リースバックの具体的な流れと利用検討の進め方
自宅を売却しても住み続けたい方に向けて、リースバックの具体的な流れと検討時の進め方を順序立ててご案内いたします。
| ステップ | 主な内容 | ポイント |
|---|---|---|
| ①査定依頼 | まず、不動産会社へ査定依頼を行います。売却価格と家賃を確認します。 | 市場相場や希望条件を踏まえ、信頼できる会社に依頼することが大切です。机上査定/訪問査定があります |
| ②売却と賃貸契約 | 売買契約と賃貸借契約を同時に締結し、売却代金と引き渡しを行います。 | 契約書には、普通借家契約か定期借家契約か、契約期間や更新条件を明記して確認しましょう |
| ③家賃支払い開始 | 賃借人として家賃の支払いを開始し、住み続けられます。 | 売却後の収支計画を立て、家賃負担が長期的に合うか確認が必要です |
まず査定依頼からスタートします。不動産会社に売却と賃貸の条件を提示してもらい、売却価格と家賃を合わせて検討します。机上査定(簡易的な査定)の後に、訪問査定でより正確な金額や条件を把握すると安心です。

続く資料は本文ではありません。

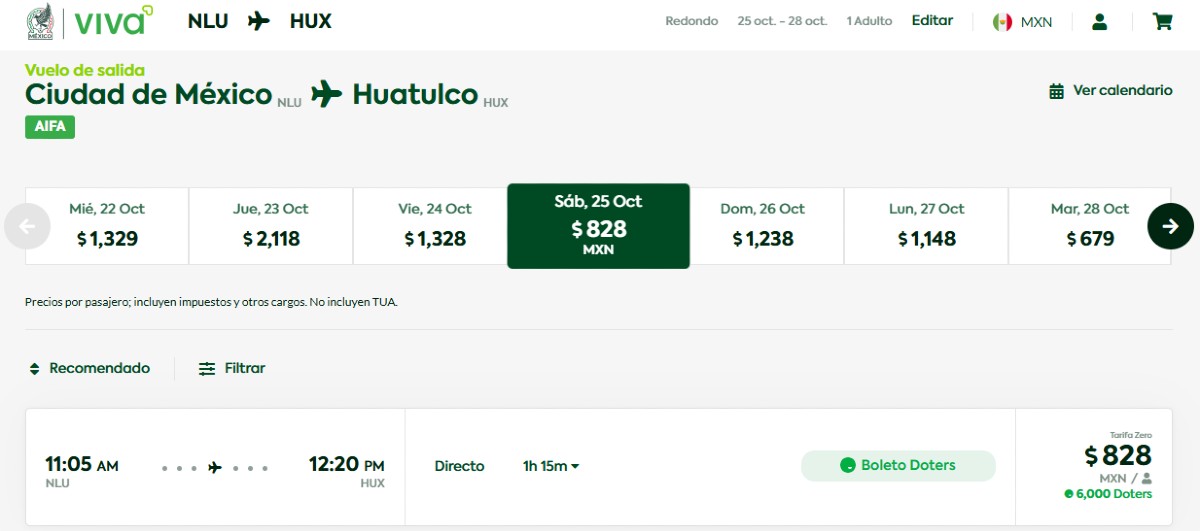Open the MXN currency selector
This screenshot has width=1200, height=531.
point(1036,22)
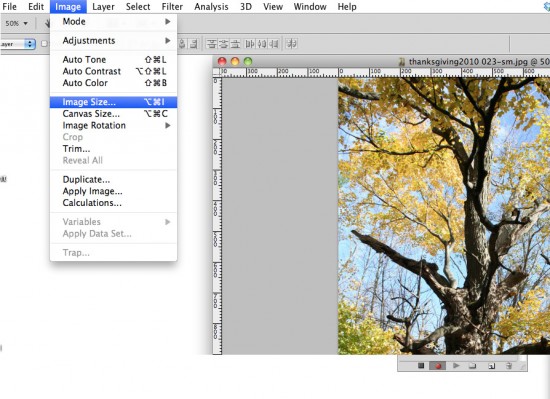The image size is (550, 399).
Task: Delete action with the trash icon
Action: click(509, 366)
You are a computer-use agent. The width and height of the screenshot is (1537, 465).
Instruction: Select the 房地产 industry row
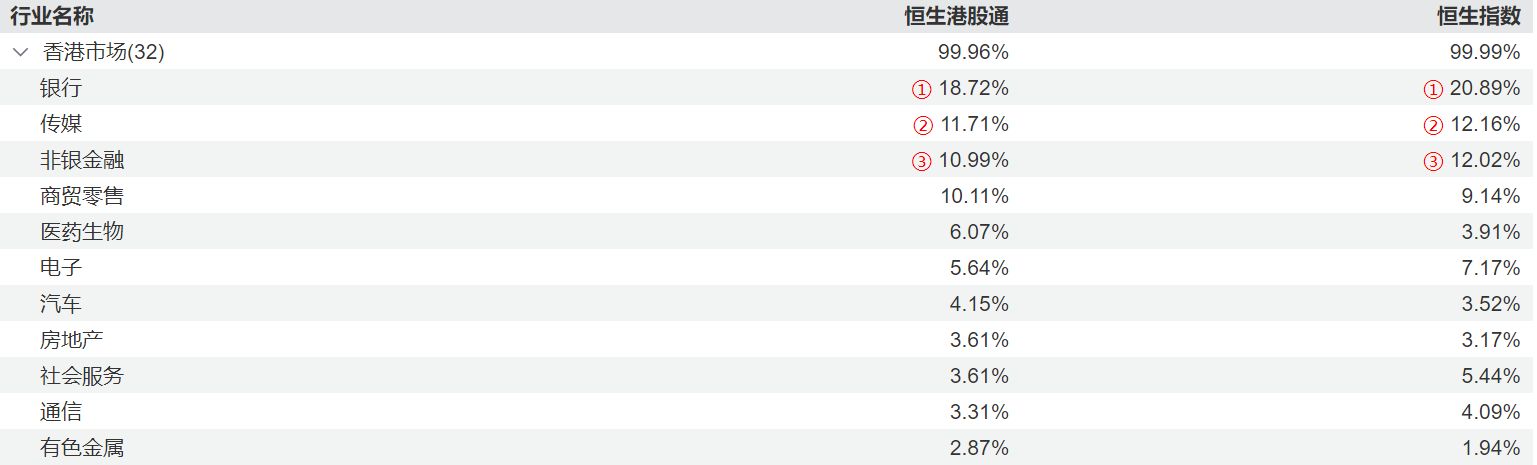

その後、売買契約と賃貸借契約を同時に交わし、売却代金の決済と引き渡しを進めます。同時に、賃貸契約が始まり、住み続ける準備が整います。賃貸契約の形式には普通借家契約と契約更新の有無など、契約内容の違いがありますので必ず確認してください。
契約後は毎月の家賃を支払いながら住み続けることができますが、家賃の総額が売却代金を上回る可能性もあります。定期的に収支を見直し、無理なく生活できるかどうかを判断することが重要です。
また、複数の業者に査定を依頼し、提示内容を比較検討する姿勢が大切です。売却価格だけでなく、家賃・契約期間・更新条件などを総合的に判断することで、ご自身にとって最適な条件を選びやすくなります。
特に、普通借家契約を選ぶことは安心して長く住み続ける上での鍵となります。更新の可否、再契約の条件、契約期間などを事前にしっかり理解し、契約書に明記しておくようにしましょう。
まとめ
リースバックは、自宅を売却した後も賃貸契約を結ぶことで、そのまま住み続けられる仕組みです。住み慣れた家から引っ越すことなく資金を得たい方や、老後の生活資金や相続対策を考える方にとって有効な選択肢のひとつです。ただし、売却価格が市場価格より低くなる傾向や家賃の設定、賃貸契約の種類など注意すべき点もあります。安心して利用するためには、契約内容をしっかり確認し、自身の状況に合った方法を選ぶことが大切です。